Hue and cry everywhere today as Michiko Kakutani positively reviews Andrew Keen’s book "The Cult of the Amateur". Taking on the concept of the wisdom of the crowd, Keen eviscerates it with the likes of Britney Spears, the irrational exuberance of the 1990s, and the war in Iraq.
But framing your argument as the chatter of the amateurs vs. the considered opinions of "experts" is just silly. It’s not a question of the rabble on MySpace or YouTube out-talking the "qualified" commentator. If that commentator is truly qualified, he’ll get listened to. Or rediscovered. Meanwhile, that means the average person isn’t allowed to talk? Even if he’s as dumb as a stump – he’s somehow got no right to speak his mind? It’s bad for society for everyone to have a platform to speak?

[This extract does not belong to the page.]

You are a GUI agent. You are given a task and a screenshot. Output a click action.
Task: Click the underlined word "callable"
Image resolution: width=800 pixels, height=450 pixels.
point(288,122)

That doesn’t sit right with me.
Web 2.0 technologies are transformative – and still figuring themselves out, and of course there’ll be the elitists in the castle, throwing the occasional pot of boiling oil over the ramparts while bemoaning that things aren’t what they used to be. Kakutani parses:
Mr. Keen argues that the democratized Web’s penchant for mash-ups, remixes and cut-and-paste jobs threaten not just copyright laws but also the very ideas of authorship and intellectual property. He observes that as advertising dollars migrate from newspapers, magazines and television news to the Web, organizations with the expertise and resources to finance investigative and foreign reporting face more and more business challenges. And he suggests that as CD sales fall (in the face of digital piracy and single-song downloads) and the music business becomes increasingly embattled, new artists will discover that Internet fame does not translate into the sort of sales or worldwide recognition enjoyed by earlier generations of musicians.

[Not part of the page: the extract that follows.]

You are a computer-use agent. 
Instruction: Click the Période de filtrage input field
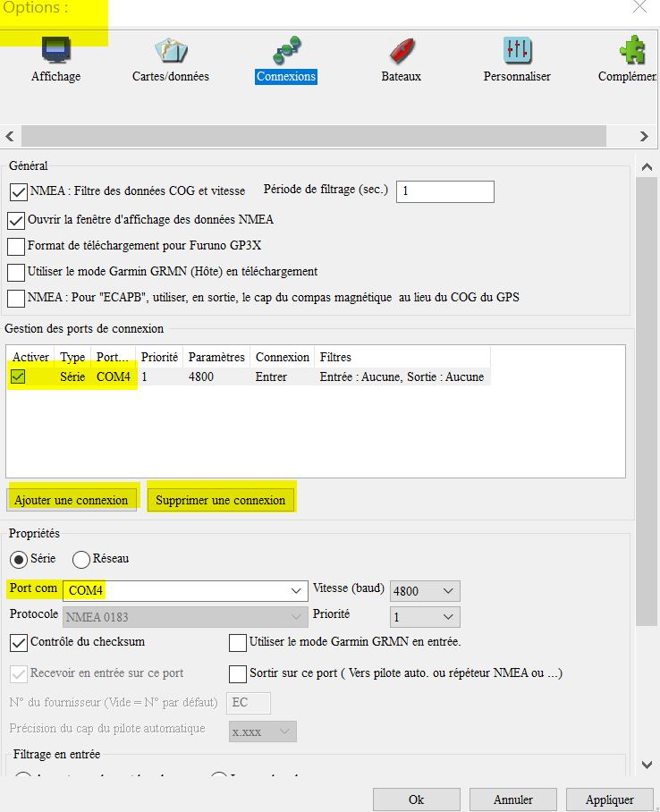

And all these things are true. Totally true. Newspapers are going to have to find different business models if they are going to survive – and they might not survive. Old radio shows didn’t survive once television hit. Copyright law is going to change – as is the creative process itself – but why is that a bad thing? New music artists will have to figure out how to market themselves differently – but again, why is that bad?
I think of changing neighborhoods – "everything was fine until the Puerto Ricans/blacks/Irish/Dominicans/Italians moved in". I think of Ivy League universities as admissions standards changed – "everything was fine until Jews/women/financial-aid students could live in the dormitories with the rest of us". Eventually those attitudes die out. And they will in these virtual neighborhoods as well.
"The cult of the amateur is a misnomer" – it isn’t a cult. It’s the way things have always been – particularly in this country. Things change. Upstarts come on the scene. And in my expert opinion…Andrew Keen is a weenie. So there.